Symposia
Technology
Caitlin A. Stamatis, Ph.D.
Clinical Intern
Northwestern University Feinberg School of Medicine
Jersey City, New Jersey
Jonah Meyerhoff, Ph.D.
Research Assistant Professor
Northwestern University
Chicago, Illinois
Tingting Liu, Ph.D.
Postdoctoral Fellow
Technology & Translational Research Unit, National Institute on Drug Abuse (NIDA IRP), National Institutes of Health (NIH)
Baltimore, Maryland
Garrick Sherman, Ph.D.
Senior Data Scientist
Department of Computer Science, University of Pennsylvania
Philadelphia, Pennsylvania
Harry Wang, B.S.
M.S. Candidate
Department of Computer Science, University of Pennsylvania
Philadelphia, Pennsylvania
Tony Liu, M.S.
Ph.D. Candidate
Department of Computer Science, University of Pennsylvania
Philadelphia, Pennsylvania
Brenda Curtis, Ph.D., MsPH
Chief
Technology & Translational Research Unit, National Institute on Drug Abuse (NIDA IRP), National Institutes of Health (NIH)
Baltimore, Maryland
Lyle Ungar, Ph.D.
Professor
Department of Computer Science, University of Pennsylvania
Philadelphia, Pennsylvania
David Mohr, PhD
Professor
Northwestern University
Chicago, Illinois
Objective: Language patterns may elucidate mechanisms of mental health conditions. To inform underlying theory and risk models, we evaluated prospective associations between in-vivo language and differential symptoms of depression, generalized anxiety, and social anxiety.
Methods: Over 16 weeks, we passively collected the sentiment of outgoing text messages from 340 adults. Using Linguistic Inquiry and Word Count and NRC Emotion Lexicon dictionaries, we evaluated the degree to which language features predict symptoms of depression, generalized anxiety, or social anxiety the following week using hierarchical linear models. To isolate the specificity of language effects, we also controlled for the effects of the two other symptom types.

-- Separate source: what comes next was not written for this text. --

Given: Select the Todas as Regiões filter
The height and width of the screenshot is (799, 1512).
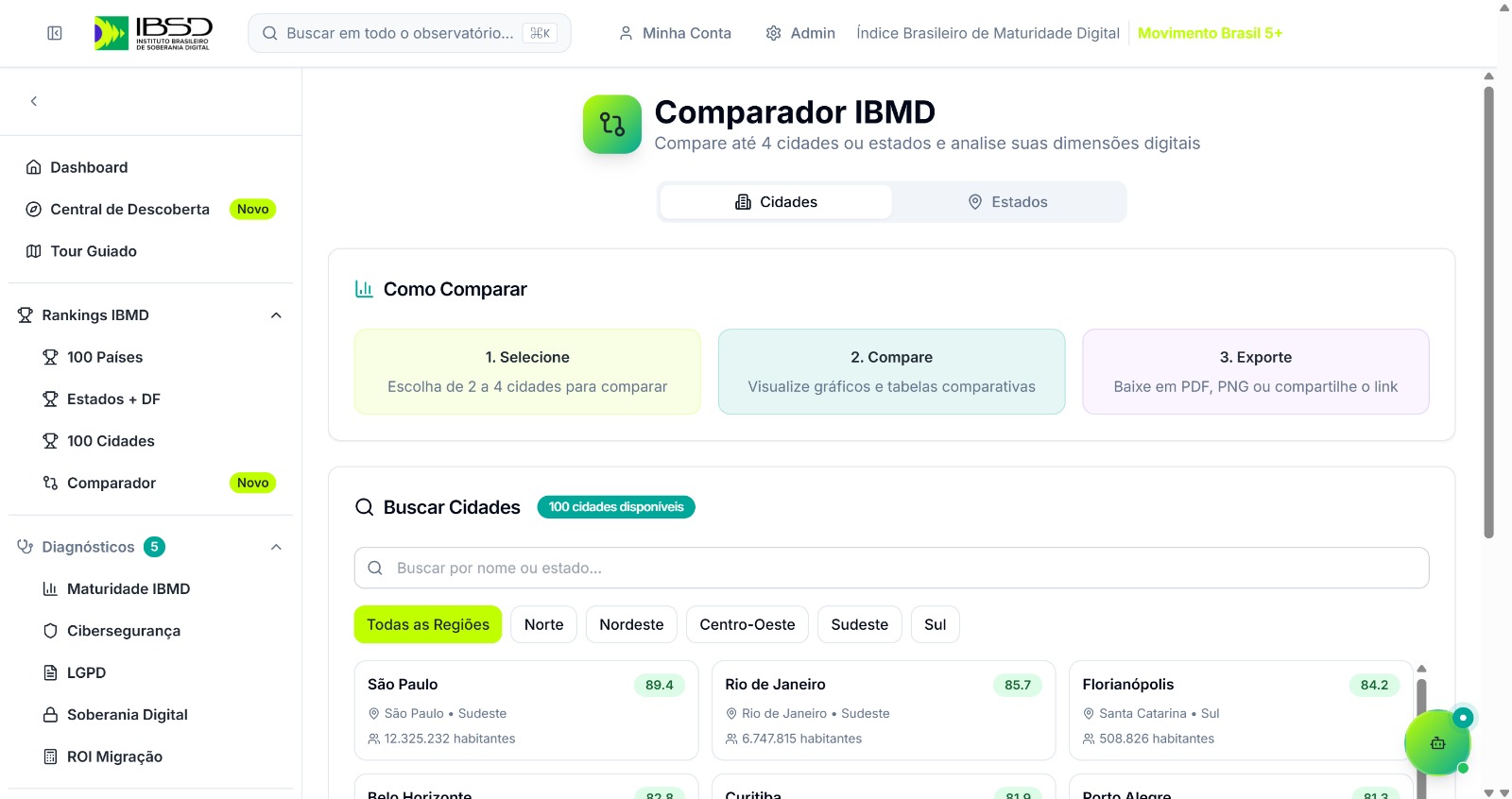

Results: We found significant relationships of language features, including personal pronouns, negative emotion, cognitive and biological processes, and informal language, with common mental health conditions, including depression, generalized anxiety, and social anxiety (ps< .05). There was substantial overlap between language features and the three mental health outcomes. However, after controlling for other symptoms in the models, depressive symptoms were uniquely negatively associated with language about anticipation, trust, social processes, and affiliation (βs: [-.10, -.09], ps< .05), whereas generalized anxiety symptoms were positively linked with these same language features (βs: [.12, .13], ps< .001). Social anxiety symptoms were uniquely associated with anger, sexual language, and swearing (βs: [.12, .13], ps< .05).
Conclusion: Language that confers both common (e.g., personal pronouns and negative emotion) and specific risk for affective disorders are perceptible in prior week text messages, holding promise for understanding cognitive-behavioral mechanisms and tailoring digital interventions.